▶ TASK INSTRUCTIONS
a: Reproduce the passage from the text on hypothesis tests starting with "Hypothesis testing procedures" and going on through "consider \(\neq, <, or >\).".
b: Summarize the text on hypothesis tests in two sentences.

▶ SELECTED PASSAGE

***

Hypothesis Tests on a Single Sample

2024-03-16

Hypothesis Test

Hypothesis testing procedures depend on the point estimates \(\bigl(\bar{x}, s\) or \(s^2, \hat{p}\;\bigr)\) from a random sample of size \(n\). Let us define the following:

\(H_0\) is our null hypothesis.
\(H_a\) is our alternative hypothesis. For the sake of this presentation, we will consider \(\neq, <, or >\).

We will compute a test statistic using the point estimate. If the test statistic indicates we do not have evidence to favor the alternative hypothesis, then we will fail to reject the null hypothesis. However, if there is evidence in favor of \(H_a\) then will we reject \(H_0\).

For the sake of this presentation, we will be focusing on a hypothesis test on the population mean \((\mu)\), with population variance \((\sigma^2)\) known.

***

▶ GIVEN MATERIAL
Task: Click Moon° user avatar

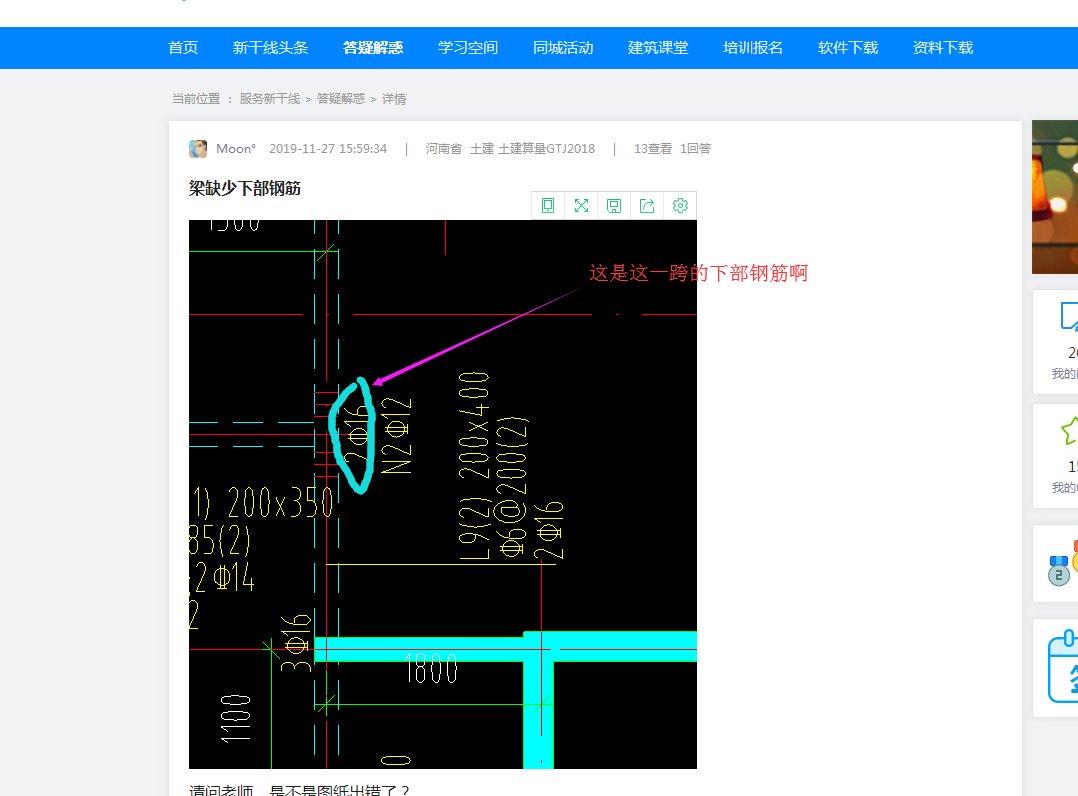Action: [x=198, y=148]
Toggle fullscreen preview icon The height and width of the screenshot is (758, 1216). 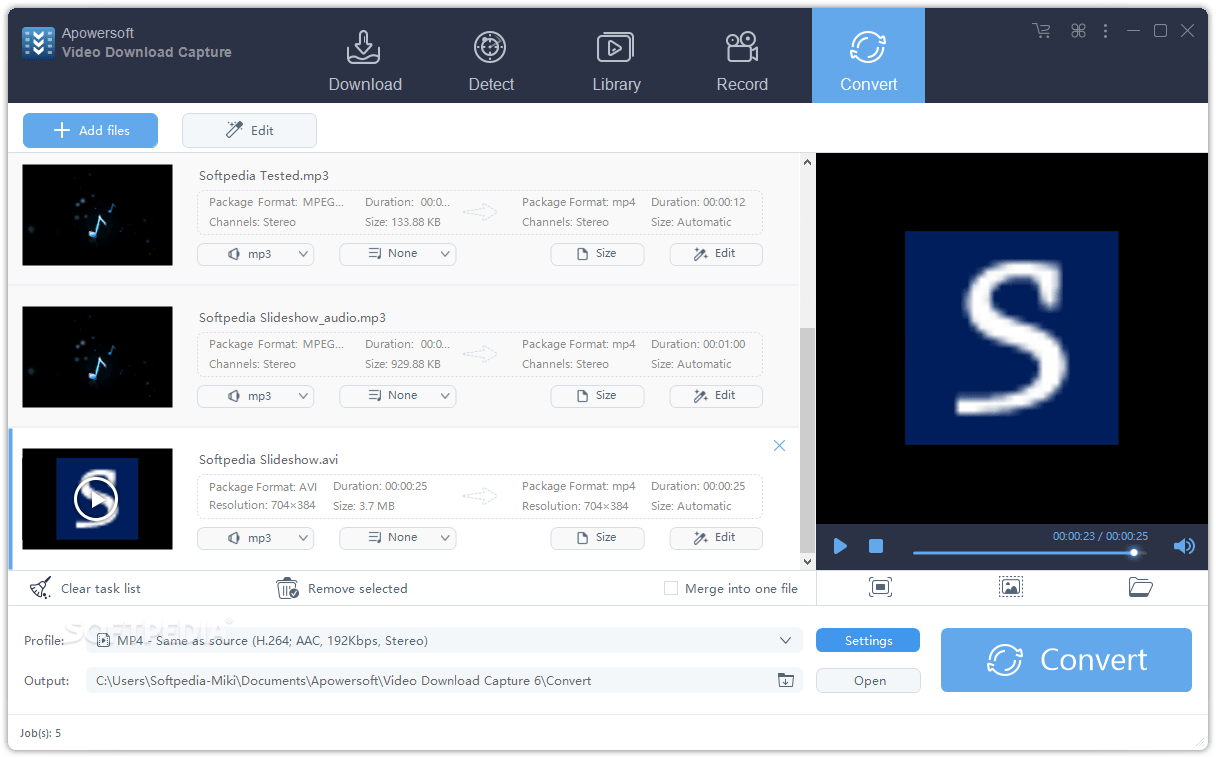click(880, 588)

***

▶ OUTPUTS IN ORDER
a:
Hypothesis testing procedures depend on the point estimates \(\bigl(\bar{x}, s\) or \(s^2, \hat{p}\;\bigr)\) from a random sample of size \(n\). Let us define the following:

\(H_0\) is our null hypothesis.
\(H_a\) is our alternative hypothesis. For the sake of this presentation, we will consider \(\neq, <, or >\).

b: Hypothesis testing procedures rely on point estimates from a random sample of size n and set a null hypothesis against an alternative hypothesis, which may be "not equal," "less than," or "greater than." A test statistic computed from the point estimate determines whether there is evidence to reject the null hypothesis, and the presentation focuses on testing a population mean when the population variance is known.